Nonetheless, Omega Games has released a new, updated version of Ranger for 2005, along with the two original expansion kits (now merged into one).

There has also been a resurgence in Solitaire gaming over the past 10 years. There have been a number of newer games developed that are played only as a solitaire game or have a dedicated portion of the rules to be used in solitaire play.

For example, there have been a number of fantasy/sci-fi board games that play very well as one player games, even though they were also designed as multi-player games. These games include Dungeon Quest, Runebound, and Dungeon Twister 2.

There has also been a rise in cooperative games that are very playable as solitaire games, such as Pandemic, Arkham Horror and Vanished Planet.

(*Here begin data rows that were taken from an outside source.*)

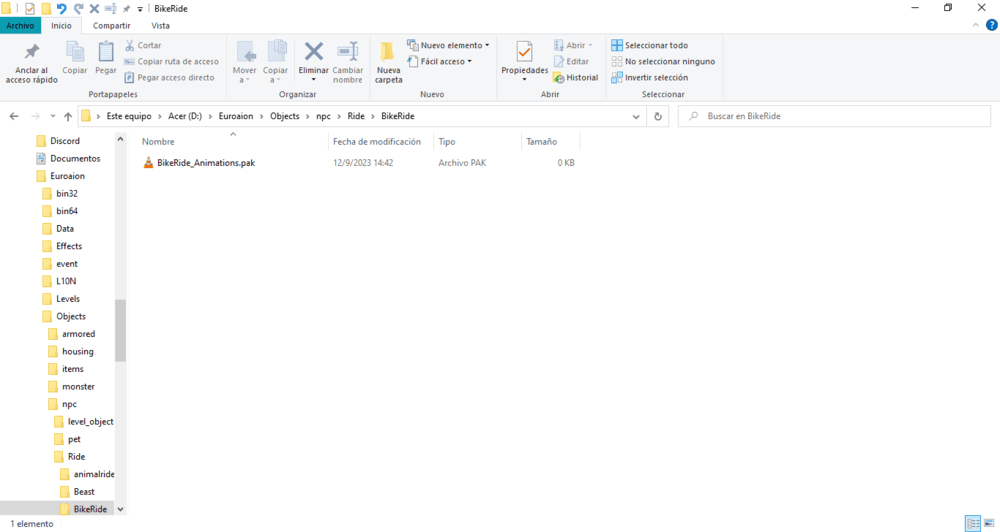Image resolution: width=1000 pixels, height=532 pixels.
Task: Create a folder with Nueva carpeta
Action: [388, 60]
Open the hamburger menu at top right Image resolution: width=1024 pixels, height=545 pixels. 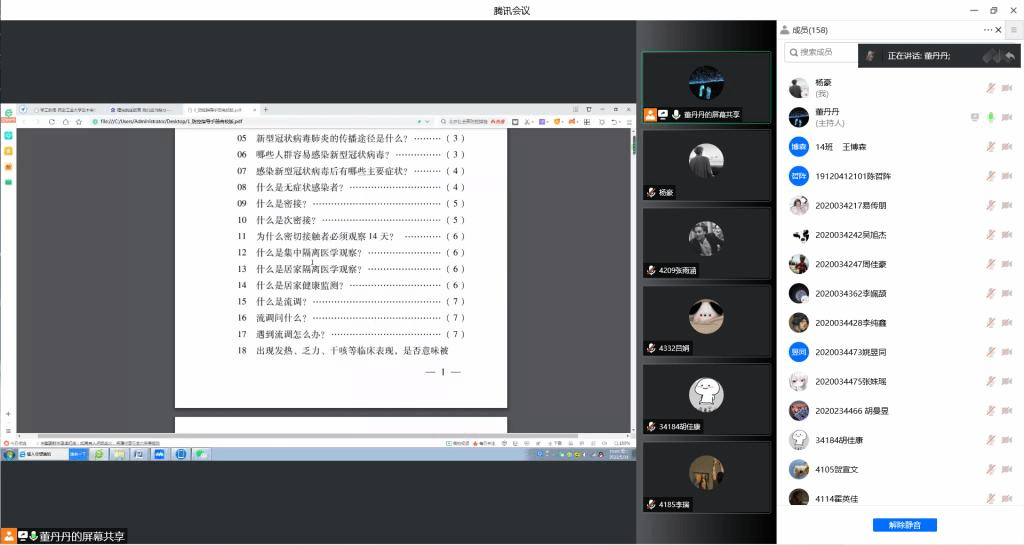[1013, 30]
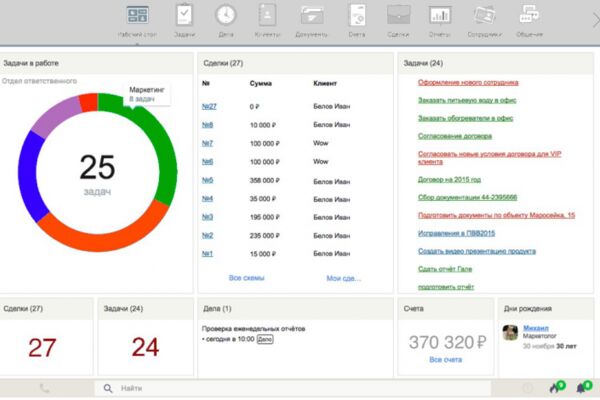Open task Согласование договора
The height and width of the screenshot is (400, 600).
click(455, 136)
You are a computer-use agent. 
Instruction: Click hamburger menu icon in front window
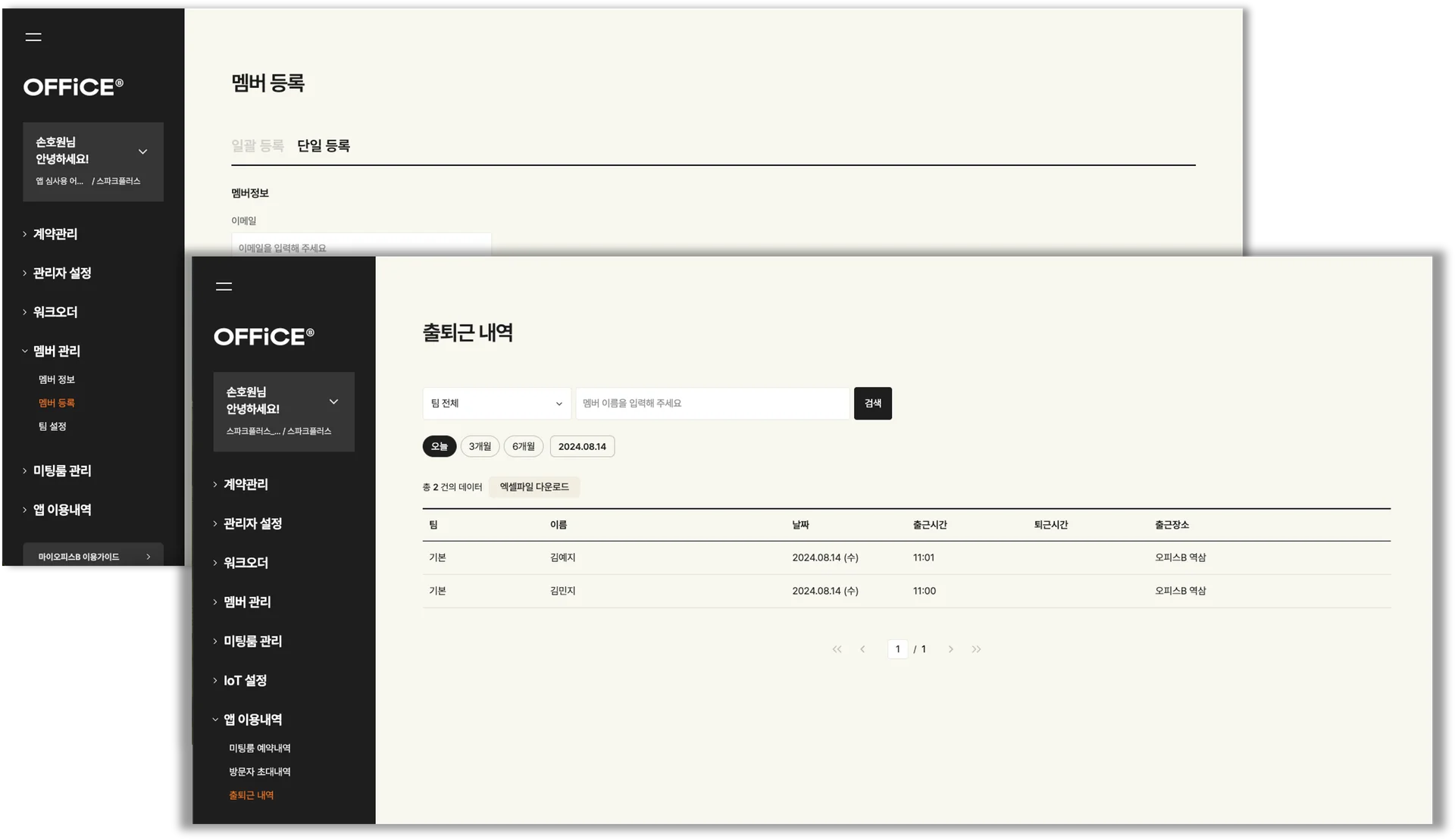224,286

The past few years have also seen a resurgence in solitaire war games that have new and innovative systems. These would include games such as Hornet Leader, RAF, Field Commander Rommel, Silent War, Struggle for the Galactic Empire, Where There is Discord, The Hunters: German U-Boats at War, and Ottoman Sunset.

This is by no means an exhaustive list. There are many more solitaire games that already exist and still more that are currently in production. This is somewhat surprising, given that such games theoretically should be easier to play on a computer. However, there is no substitute for the feel of the pieces and the view of the map provided in paper and chit games. In addition, the artificial intelligence in computer gaming is often lacking and not as challenging as a solitaire board game. This would should be counter intuitive, but nonetheless, it is often very true.